• **BRIEF**
Return all entries below exactly. Skip nothing.

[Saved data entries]
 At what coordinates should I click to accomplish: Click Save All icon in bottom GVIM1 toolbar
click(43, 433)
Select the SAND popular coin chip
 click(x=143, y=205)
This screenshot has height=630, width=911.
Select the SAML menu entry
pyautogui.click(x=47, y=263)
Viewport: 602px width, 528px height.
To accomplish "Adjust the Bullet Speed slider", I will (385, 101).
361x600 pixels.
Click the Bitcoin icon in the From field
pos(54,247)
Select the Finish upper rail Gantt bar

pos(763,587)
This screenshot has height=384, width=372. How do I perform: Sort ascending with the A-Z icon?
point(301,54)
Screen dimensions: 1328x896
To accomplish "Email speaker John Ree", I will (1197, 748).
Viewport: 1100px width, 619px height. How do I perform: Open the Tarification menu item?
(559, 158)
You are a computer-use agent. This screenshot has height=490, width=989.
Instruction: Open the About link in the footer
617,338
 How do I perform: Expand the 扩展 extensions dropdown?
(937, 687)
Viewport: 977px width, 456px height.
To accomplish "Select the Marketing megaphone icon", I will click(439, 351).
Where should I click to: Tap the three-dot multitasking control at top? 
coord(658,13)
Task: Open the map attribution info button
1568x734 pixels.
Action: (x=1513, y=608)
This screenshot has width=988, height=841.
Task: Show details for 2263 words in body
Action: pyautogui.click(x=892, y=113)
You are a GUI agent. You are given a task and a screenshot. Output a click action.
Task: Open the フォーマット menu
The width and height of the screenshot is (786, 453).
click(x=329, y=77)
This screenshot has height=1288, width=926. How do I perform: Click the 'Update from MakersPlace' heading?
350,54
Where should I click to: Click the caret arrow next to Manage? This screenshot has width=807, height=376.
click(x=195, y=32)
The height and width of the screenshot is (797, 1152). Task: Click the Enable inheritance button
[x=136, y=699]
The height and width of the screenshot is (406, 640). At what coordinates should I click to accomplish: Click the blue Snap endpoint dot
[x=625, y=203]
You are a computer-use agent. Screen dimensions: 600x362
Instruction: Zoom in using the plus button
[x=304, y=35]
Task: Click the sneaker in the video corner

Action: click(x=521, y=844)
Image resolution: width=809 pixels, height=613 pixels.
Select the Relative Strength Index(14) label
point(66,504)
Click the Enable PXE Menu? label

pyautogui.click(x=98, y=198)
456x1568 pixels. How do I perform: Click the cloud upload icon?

• **THE ANSWER**
 At what coordinates should I click to accomplish: Click Save All icon in bottom GVIM1 toolbar
click(43, 433)
Select the SAND popular coin chip
 click(x=143, y=205)
This screenshot has height=630, width=911.
Select the SAML menu entry
pyautogui.click(x=47, y=263)
Viewport: 602px width, 528px height.
To accomplish "Adjust the Bullet Speed slider", I will (385, 101).
361x600 pixels.
Click the Bitcoin icon in the From field
pos(54,247)
Select the Finish upper rail Gantt bar

pos(763,587)
This screenshot has height=384, width=372. How do I perform: Sort ascending with the A-Z icon?
point(301,54)
Screen dimensions: 1328x896
To accomplish "Email speaker John Ree", I will (1197, 748).
Viewport: 1100px width, 619px height. How do I perform: Open the Tarification menu item?
(559, 158)
You are a computer-use agent. This screenshot has height=490, width=989.
Instruction: Open the About link in the footer
617,338
 How do I perform: Expand the 扩展 extensions dropdown?
(937, 687)
Viewport: 977px width, 456px height.
To accomplish "Select the Marketing megaphone icon", I will click(439, 351).
Where should I click to: Tap the three-dot multitasking control at top? 
coord(658,13)
Task: Open the map attribution info button
1568x734 pixels.
Action: (x=1513, y=608)
This screenshot has width=988, height=841.
Task: Show details for 2263 words in body
Action: pyautogui.click(x=892, y=113)
You are a GUI agent. You are given a task and a screenshot. Output a click action.
Task: Open the フォーマット menu
The width and height of the screenshot is (786, 453).
click(x=329, y=77)
This screenshot has height=1288, width=926. How do I perform: Click the 'Update from MakersPlace' heading?
350,54
Where should I click to: Click the caret arrow next to Manage? This screenshot has width=807, height=376.
click(x=195, y=32)
The height and width of the screenshot is (797, 1152). Task: Click the Enable inheritance button
[x=136, y=699]
The height and width of the screenshot is (406, 640). At what coordinates should I click to accomplish: Click the blue Snap endpoint dot
[x=625, y=203]
You are a computer-use agent. Screen dimensions: 600x362
Instruction: Zoom in using the plus button
[x=304, y=35]
Task: Click the sneaker in the video corner

Action: click(x=521, y=844)
Image resolution: width=809 pixels, height=613 pixels.
Select the Relative Strength Index(14) label
point(66,504)
Click the Enable PXE Menu? label

pyautogui.click(x=98, y=198)
456x1568 pixels. How do I perform: Click the cloud upload icon?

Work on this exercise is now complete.